--- In email@example.com, "alex_lycos" <altamix@...> wrote:
>> Likewise, there can be no question that <gjelbër> continues Lat.
>> galbinum (the phonological development is 100% regular). Its
>> history (apart from the semantic switch) is more straightforward
>> than that of Italian giallo which I think is a loan from Old
>> French (<jalne>) rather than a direct _local_ reflex of <galbinum>
Correct (at least all current Italian dictionaries point towards
O. Fr. <jalne>, deriving from Lat. <galbinus>, a derivative of
<galbus> "green(ish), yellow"). Latin /ga/ > It. /gia/ would be
rather unusual, just as the disparition of /b/ from the cluster.
Modern French <jaune> obviously derives from the same XI-th
> about yellow:
> In Romanian I showed that "galben" is not the root , but "gãlb".
As pointed out by George, this is only your private opinion.
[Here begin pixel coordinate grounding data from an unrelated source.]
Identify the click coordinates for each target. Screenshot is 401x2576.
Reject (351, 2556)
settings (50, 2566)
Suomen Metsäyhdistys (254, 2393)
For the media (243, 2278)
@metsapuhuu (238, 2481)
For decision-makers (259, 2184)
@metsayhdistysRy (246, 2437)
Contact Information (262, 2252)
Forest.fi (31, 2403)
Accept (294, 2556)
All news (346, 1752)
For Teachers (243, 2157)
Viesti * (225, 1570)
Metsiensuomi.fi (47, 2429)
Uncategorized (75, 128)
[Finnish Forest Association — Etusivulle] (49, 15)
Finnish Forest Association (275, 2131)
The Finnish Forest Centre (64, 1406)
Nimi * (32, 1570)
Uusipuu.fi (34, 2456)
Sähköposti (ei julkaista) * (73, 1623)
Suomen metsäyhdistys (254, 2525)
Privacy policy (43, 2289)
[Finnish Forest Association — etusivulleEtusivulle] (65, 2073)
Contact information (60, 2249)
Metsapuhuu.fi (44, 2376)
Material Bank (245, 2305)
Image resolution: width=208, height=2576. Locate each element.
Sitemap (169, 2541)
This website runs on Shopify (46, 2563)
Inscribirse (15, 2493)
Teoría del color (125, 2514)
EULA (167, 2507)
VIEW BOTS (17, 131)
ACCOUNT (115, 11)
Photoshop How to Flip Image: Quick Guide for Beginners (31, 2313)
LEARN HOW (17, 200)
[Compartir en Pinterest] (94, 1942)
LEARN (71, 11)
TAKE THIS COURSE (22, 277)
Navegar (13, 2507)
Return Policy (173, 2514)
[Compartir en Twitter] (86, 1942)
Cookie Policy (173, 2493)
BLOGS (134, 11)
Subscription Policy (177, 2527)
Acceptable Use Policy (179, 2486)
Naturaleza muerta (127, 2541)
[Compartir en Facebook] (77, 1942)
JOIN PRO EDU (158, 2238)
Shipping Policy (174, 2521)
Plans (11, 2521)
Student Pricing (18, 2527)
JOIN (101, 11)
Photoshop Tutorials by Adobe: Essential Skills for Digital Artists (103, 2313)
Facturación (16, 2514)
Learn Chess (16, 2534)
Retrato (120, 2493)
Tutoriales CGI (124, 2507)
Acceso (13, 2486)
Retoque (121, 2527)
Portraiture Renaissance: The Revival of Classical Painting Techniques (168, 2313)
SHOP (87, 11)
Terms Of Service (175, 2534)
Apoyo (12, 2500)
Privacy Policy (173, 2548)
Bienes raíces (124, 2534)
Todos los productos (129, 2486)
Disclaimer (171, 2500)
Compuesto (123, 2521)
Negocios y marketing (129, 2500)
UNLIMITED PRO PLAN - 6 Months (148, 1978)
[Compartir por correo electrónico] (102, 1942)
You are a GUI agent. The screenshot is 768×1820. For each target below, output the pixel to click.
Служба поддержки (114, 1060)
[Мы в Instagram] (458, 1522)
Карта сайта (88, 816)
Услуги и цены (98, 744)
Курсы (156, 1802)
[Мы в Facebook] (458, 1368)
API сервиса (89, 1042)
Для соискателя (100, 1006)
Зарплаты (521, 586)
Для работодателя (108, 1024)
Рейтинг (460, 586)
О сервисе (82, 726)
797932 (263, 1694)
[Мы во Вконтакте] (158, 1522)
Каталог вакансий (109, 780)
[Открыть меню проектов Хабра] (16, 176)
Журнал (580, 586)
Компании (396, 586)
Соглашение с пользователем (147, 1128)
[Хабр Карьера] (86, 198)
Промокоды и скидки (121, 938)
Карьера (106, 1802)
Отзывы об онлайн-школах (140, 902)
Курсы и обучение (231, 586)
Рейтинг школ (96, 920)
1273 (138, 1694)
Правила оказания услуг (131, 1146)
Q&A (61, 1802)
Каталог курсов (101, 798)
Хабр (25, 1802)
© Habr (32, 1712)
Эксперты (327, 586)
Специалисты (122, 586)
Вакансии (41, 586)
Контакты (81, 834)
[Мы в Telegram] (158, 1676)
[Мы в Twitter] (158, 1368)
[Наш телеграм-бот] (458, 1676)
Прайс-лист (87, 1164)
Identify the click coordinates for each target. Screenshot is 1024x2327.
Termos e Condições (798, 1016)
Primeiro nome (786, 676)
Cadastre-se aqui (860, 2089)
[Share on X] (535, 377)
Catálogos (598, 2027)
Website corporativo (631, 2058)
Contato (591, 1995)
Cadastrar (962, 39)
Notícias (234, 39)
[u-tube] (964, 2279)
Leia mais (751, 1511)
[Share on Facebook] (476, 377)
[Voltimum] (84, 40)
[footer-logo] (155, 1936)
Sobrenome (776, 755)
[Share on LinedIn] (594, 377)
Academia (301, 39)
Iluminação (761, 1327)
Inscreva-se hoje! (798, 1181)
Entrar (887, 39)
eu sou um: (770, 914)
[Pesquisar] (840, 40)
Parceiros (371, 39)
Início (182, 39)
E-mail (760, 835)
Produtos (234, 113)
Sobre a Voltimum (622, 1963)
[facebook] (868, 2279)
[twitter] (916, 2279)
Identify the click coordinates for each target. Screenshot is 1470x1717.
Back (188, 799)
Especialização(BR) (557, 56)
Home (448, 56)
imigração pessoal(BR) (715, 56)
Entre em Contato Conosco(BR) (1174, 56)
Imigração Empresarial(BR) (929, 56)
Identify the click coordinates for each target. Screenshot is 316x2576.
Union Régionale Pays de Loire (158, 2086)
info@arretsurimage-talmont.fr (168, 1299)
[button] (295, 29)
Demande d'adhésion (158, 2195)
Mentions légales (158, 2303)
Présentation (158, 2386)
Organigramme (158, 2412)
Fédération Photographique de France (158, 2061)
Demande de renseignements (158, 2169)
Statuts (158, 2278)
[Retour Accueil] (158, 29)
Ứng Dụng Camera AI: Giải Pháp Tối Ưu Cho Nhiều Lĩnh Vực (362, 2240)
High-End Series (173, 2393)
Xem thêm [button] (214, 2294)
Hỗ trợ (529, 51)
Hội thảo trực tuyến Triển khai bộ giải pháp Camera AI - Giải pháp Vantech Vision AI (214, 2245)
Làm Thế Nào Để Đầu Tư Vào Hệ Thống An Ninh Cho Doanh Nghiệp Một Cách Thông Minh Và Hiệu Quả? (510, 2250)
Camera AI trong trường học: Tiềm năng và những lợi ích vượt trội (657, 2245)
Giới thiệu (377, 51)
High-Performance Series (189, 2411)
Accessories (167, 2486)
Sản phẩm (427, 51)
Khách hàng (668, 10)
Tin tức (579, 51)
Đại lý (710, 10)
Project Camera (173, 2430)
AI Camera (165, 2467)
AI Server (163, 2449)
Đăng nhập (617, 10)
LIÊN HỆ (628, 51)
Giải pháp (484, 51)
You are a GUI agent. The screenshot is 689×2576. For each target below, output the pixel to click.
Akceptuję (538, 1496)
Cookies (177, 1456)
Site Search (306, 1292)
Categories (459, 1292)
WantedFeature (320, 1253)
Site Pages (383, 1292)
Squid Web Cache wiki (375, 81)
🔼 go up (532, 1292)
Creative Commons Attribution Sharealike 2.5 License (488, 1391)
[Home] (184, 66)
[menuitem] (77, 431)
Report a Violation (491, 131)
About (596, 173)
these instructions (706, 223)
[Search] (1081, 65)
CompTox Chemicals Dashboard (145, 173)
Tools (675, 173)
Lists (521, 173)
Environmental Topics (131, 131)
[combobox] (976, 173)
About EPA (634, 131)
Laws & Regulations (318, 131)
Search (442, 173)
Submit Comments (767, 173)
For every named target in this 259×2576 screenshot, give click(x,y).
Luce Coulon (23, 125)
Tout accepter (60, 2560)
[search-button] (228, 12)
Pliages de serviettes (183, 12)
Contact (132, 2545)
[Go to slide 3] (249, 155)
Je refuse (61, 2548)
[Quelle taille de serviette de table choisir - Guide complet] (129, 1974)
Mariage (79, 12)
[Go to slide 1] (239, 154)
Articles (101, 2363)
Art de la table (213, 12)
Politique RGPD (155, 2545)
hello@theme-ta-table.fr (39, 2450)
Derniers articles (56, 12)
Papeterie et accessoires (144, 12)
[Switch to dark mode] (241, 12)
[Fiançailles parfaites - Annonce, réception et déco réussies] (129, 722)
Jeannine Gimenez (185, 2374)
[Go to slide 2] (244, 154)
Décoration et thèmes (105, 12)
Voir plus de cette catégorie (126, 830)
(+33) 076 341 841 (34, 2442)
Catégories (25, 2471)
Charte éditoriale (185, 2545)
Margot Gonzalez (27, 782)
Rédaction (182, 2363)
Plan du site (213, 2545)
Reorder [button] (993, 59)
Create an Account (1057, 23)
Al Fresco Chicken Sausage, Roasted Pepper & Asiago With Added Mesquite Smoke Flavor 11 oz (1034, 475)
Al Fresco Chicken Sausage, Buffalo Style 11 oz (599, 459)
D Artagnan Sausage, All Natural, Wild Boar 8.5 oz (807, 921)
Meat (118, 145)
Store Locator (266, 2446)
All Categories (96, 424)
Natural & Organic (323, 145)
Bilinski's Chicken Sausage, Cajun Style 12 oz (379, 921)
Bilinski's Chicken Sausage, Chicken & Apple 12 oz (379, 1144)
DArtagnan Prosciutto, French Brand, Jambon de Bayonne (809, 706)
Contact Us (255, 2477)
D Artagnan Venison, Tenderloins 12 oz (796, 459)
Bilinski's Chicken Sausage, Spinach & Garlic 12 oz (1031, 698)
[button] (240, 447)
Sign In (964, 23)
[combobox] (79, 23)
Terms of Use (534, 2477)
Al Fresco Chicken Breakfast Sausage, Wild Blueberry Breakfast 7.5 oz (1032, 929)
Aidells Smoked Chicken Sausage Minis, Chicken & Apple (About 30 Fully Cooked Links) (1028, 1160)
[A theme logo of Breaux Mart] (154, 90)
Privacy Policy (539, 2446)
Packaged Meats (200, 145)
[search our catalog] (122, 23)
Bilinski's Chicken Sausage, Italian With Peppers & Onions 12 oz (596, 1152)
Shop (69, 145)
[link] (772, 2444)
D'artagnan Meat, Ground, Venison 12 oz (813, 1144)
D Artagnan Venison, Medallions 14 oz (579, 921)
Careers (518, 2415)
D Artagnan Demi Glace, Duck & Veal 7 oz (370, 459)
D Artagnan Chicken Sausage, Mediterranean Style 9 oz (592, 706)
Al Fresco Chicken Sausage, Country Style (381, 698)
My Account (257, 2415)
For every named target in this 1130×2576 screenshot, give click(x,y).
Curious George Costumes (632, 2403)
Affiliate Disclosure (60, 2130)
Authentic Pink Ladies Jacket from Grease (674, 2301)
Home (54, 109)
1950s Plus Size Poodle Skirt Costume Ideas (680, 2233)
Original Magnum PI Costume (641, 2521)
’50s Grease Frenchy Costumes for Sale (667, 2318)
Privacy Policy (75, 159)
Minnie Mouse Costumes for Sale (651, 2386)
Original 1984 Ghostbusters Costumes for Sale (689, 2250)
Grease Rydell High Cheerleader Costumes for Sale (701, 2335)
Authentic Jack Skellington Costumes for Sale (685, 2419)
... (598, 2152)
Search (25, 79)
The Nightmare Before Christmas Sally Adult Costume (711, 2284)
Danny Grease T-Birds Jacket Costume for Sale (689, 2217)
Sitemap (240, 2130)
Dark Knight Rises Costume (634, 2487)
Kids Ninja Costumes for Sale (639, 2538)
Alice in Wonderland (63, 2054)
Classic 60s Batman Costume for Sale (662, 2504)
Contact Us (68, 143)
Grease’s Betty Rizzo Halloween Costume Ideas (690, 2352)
> I speak about "galbeazã" one of the words which is not derivable
> from Latin "galbinus".
... nor related to "yellow".
> And indeed there is the Albanian word. It is "gëlbazë" and
> a) can you show the "gjëlbër" is not in the same family with
As pointed out by Piotr, it's up to you to show up with some
arguments the words should be somehow related.
Actually, Romanian preference for /g/ instead of /k/ could be
the result of some folk etimology (which affects also a very
active member of cybalist, as seen above).